6. While some retirees who adhere to 4% rule keep their withdrawal rate constant, the rule allows retirees to increase the rate to keep pace with inflation.
7. Possible ways to adjust for inflation include setting a flat annual increase of 2% per year, which is the target inflation rate, or adjusting withdrawals based on actual inflation rates, with the former providing steady and predictable increases, while the latter more effectively matches income to cost-of-living changes.

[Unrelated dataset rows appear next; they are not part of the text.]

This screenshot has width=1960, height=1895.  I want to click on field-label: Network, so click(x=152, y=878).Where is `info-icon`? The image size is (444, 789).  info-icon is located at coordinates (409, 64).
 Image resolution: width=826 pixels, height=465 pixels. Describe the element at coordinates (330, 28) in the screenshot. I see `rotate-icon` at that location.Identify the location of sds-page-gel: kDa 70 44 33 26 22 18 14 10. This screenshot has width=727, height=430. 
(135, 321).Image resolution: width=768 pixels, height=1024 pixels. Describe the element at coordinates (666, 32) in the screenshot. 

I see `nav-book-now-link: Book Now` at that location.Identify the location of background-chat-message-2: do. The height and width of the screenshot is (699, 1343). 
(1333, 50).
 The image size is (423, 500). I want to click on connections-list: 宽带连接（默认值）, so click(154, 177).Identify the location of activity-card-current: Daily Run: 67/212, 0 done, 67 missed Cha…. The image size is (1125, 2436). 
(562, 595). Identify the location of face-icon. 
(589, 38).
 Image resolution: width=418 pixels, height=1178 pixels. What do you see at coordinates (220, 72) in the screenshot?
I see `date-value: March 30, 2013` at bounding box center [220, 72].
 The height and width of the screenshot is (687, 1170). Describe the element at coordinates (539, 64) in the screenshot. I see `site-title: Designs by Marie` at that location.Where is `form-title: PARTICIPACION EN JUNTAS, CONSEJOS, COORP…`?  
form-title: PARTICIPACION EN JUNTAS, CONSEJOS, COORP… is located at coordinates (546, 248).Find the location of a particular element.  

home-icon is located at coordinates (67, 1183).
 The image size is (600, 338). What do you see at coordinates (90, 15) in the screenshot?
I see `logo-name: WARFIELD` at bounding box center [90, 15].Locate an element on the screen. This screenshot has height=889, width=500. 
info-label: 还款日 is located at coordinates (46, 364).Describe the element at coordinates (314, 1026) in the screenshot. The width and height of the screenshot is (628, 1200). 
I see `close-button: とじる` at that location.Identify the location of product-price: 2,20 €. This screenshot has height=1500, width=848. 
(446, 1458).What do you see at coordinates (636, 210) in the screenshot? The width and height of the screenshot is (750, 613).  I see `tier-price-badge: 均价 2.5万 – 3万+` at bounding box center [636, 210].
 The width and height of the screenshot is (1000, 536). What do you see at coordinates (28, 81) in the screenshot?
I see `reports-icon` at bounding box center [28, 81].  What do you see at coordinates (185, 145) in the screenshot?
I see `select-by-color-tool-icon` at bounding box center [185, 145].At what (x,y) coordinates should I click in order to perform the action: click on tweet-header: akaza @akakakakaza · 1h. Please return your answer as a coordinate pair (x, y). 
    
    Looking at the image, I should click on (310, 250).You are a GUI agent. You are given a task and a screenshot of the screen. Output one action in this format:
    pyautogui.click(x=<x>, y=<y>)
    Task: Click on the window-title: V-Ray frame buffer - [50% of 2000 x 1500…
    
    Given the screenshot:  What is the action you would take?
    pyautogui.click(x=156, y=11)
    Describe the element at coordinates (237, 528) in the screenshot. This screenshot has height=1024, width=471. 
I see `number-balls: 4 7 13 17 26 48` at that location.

8. The 4% rule might not work for a retiree in the following scenarios:-
a) A person whose portfolio features higher-risk investments than typical index funds and bonds needs to be more conservative when withdrawing money, particularly during early years of retirement.
b) A severe or protracted market downturn can erode the value of a high-risk investment vehicle much faster than it can a typical retirement portfolio.
c) Further, 4% rule does not work unless a retiree remains loyal to it year in and year out, as violating the rule one year to splurge on a major purchase can have severe consequences down the road, as this reduces the principal, which directly impacts the compound interest that the retiree depends on for sustainability.
9. Actually, 4% rule may be a little on the conservative side, as it was developed to take into account the worst economic situations, but this is not a reason to go beyond it because safety is a key element for retirees, even if following it may leave those who retire in calmer economic times with a huge amount of money left over.
10. In general, 4% withdrawal rate is quite modest relative to long-term historical average return of 8% on a balanced 65/35 equity/debt portfolio!